Baca Juga : Begini Kronologis Tewasnya Muso Tokoh PKI Madiun
Aksi PKI Menusuk Teman Sendiri
Pergerakan PKI pasca proklamasi Indonesia semakin agresif. Terdapat nama-nama yang menjadi pelopor. Seperti Alimin, Moeso dan Semaun. Mereka sudah aktif bergerak di bawah tanah sejak sebelum tentara Jepang masuk, serta ikut terlibat dalam peristiwa pembentukan pemerintaan Sukarno-Hatta. Namun membentuk sebuah negara tidaklah mudah. Pemerintahan Sukarno Hatta juga disibukan dengan niat pemerintah Hindia Belanda mengembalikan kekuasaan kolonialismenya di tanah jajahan. Beberapa kali perjanjian membuat wilayah Indonesia menyempit. Bahkan demi keamanan negara, ibukota harus pindah ke Yogjakarta dengan disokong Hemengkubuwono IX.

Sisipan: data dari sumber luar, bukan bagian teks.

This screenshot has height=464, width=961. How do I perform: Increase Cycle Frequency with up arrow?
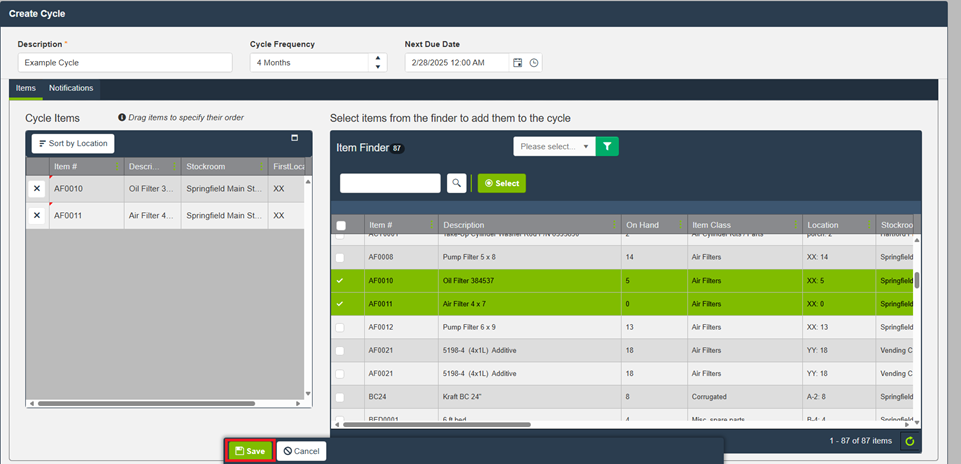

Baca Juga : Supersemar, Langkah Soeharto Untuk Kudeta Merangkak
Melihat dinasmime pemerintahan dan munculnya agresi militer Belanda 1 dan 2 itu, sangat diperhatikan PKI Moeso. Kubu PKI Moeso ini memperhatikan adanya keruwetan dan kekacauan dengan berusaha mencari jalan untuk keluar dari jurang reformisme dengan cara mereka sendiri. PKI Moeso mengadakan kritik dan self-kritik, terutama saat rapat pleno CC PKI 10-11 Juni 1948. Dalam rapat Polit-Biro 2 Juli 1948 itu, semua anggota Polit Biro PKI memutuskan untuk mengadakan perubahan yang radikal, yang bertujuan supaya selekas-lekasnja mengembalikan kedudukan PKI sebagai pelopor klas buruh, selekas-lekasnja mengembalikan tradisi PKI jang baik pada waktu sebelum dan selama perang dunia ke-II serta PKI mendapat hegemoni (kekuasaan jang terbesar) dalam pimpinan Revolusi Nasional.
Di ibukota Yogjakarta saat itu sudah mendengar kondisi gawat atas iniisiasi PKI Moeso. Kabinet Hatta yang menjadi sasaran protes golongan kiri, sudah berusaha mengajak dialog sebagai sesama anak bangsa. Hingga suatu saat saat malam yang naas, Gubernur Suryo yang tegas membela bangsanya sendiri meninggal di tangan PKI Moeso.
Baca Juga : Sukarno Hendak Dipidana Dengan Tuduhan Terlibat Gestapu
Saat itu siang hari di Yogjakarta usai menghadiri peringatan 10 November. Sang Gubenur yang kharismatik itu ingin segara pulang ke Madiun dalam rangka menghadiri 40 hari wafatnya sang adik yang dibunuh anggota PKI. Di Istana Negara Yogjakarta, R Suryo berniat pamit dengan tergesa-gesa ke perdana menteri Hatta. Sang proklamator itu sudah melarang, mengingatkan agar Suryo membatalkan niatnya tersebut. Mengingat situasi yang belum stabil. Sang pemberani yang pernah terlibat dalam perang 10 November itu tetap bergeming, dan berangkat bersama ajudannya bernama Mayor Soehardi dan sopirnya Letnan Soenarto.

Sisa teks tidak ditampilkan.